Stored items
- - - -

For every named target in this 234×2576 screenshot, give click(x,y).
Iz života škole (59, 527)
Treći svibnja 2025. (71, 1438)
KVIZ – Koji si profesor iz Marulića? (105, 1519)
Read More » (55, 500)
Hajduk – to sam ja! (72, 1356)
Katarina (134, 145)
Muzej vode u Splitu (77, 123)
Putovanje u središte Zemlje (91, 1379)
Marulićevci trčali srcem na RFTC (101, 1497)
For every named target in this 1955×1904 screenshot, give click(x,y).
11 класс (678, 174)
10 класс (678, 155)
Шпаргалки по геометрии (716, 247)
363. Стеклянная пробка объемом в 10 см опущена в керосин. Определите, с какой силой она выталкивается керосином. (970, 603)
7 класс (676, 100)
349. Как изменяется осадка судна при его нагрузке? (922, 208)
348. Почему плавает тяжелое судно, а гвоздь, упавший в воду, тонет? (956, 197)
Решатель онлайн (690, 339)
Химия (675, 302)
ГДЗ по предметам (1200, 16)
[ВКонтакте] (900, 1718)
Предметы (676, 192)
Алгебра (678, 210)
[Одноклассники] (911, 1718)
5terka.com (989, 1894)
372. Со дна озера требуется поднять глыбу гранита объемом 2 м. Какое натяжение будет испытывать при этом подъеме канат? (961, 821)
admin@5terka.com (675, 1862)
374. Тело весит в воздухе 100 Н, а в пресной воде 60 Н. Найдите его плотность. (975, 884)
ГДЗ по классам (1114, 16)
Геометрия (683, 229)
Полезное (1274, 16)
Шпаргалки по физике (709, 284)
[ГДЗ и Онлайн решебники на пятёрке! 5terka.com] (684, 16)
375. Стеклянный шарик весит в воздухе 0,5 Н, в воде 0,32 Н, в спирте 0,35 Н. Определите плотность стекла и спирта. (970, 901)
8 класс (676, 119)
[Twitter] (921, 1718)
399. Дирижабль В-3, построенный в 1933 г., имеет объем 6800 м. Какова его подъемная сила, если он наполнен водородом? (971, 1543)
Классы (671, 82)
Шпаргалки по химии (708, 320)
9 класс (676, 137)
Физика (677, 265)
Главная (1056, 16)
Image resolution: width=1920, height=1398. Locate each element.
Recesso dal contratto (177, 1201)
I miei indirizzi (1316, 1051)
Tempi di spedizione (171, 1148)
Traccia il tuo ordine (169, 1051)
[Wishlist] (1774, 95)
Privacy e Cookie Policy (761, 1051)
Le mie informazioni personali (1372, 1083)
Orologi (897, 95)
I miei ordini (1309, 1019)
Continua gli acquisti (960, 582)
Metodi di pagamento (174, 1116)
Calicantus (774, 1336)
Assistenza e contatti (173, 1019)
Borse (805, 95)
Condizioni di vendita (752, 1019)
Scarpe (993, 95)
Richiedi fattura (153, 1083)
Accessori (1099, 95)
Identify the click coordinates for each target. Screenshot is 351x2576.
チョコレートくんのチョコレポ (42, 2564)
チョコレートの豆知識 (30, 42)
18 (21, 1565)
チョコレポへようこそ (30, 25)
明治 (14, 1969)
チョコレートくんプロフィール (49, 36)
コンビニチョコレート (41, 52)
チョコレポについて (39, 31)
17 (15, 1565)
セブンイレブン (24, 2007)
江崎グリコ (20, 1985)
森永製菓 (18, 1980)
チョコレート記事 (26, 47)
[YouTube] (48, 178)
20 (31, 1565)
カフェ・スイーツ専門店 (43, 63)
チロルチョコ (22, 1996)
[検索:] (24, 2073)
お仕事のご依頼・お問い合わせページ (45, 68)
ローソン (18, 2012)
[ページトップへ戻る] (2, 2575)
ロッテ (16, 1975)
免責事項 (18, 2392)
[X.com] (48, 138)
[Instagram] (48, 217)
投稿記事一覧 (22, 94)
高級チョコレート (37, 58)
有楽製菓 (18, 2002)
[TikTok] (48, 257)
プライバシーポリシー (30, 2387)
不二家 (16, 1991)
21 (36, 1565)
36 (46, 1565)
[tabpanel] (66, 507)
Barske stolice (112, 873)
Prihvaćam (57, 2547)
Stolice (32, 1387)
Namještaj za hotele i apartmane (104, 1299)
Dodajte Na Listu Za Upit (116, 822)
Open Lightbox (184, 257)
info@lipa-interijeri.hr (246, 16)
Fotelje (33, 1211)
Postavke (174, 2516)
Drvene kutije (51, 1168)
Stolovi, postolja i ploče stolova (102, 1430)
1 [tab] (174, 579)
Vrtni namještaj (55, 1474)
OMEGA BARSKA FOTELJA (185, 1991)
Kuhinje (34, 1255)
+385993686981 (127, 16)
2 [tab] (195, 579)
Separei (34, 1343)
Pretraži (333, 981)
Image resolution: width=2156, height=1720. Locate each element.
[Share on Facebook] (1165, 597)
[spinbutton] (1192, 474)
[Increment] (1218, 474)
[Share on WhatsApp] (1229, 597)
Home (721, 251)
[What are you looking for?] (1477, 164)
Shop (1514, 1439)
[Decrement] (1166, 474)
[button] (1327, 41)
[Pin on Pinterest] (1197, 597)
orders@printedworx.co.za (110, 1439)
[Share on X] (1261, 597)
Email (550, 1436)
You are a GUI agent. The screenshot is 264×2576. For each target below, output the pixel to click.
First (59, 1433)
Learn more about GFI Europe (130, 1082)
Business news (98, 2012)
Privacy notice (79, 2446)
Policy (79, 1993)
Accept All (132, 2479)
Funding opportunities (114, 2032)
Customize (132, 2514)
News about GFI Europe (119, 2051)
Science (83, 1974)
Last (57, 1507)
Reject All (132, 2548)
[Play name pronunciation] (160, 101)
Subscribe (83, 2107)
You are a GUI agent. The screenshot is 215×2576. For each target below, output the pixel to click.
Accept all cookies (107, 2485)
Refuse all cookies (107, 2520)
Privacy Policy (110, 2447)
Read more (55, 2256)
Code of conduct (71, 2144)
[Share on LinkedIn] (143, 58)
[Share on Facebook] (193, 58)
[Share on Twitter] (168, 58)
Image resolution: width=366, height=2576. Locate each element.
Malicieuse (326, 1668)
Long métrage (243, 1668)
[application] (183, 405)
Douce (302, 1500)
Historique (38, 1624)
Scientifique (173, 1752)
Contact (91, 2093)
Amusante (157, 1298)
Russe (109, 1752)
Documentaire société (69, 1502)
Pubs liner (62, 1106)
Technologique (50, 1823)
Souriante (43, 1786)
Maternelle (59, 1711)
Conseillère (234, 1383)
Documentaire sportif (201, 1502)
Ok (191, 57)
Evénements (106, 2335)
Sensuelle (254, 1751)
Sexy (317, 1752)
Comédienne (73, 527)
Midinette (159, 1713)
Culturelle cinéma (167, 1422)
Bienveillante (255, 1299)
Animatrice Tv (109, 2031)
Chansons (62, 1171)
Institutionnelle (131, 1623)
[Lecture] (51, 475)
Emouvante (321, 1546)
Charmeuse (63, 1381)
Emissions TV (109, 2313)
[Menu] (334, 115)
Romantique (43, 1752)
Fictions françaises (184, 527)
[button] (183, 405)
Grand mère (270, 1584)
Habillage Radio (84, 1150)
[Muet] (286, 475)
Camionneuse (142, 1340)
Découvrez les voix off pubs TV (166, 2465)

- - - -

What to produce. Your reply is to repeat, unchanged, the lines above running from the one with "Recesso dal contratto (177, 1201)" up to and including the one with "Identify the click".

Exercise output.
Recesso dal contratto (177, 1201)
I miei indirizzi (1316, 1051)
Tempi di spedizione (171, 1148)
Traccia il tuo ordine (169, 1051)
[Wishlist] (1774, 95)
Privacy e Cookie Policy (761, 1051)
Le mie informazioni personali (1372, 1083)
Orologi (897, 95)
I miei ordini (1309, 1019)
Continua gli acquisti (960, 582)
Metodi di pagamento (174, 1116)
Calicantus (774, 1336)
Assistenza e contatti (173, 1019)
Borse (805, 95)
Condizioni di vendita (752, 1019)
Scarpe (993, 95)
Richiedi fattura (153, 1083)
Accessori (1099, 95)
Identify the click coordinates for each target. Screenshot is 351x2576.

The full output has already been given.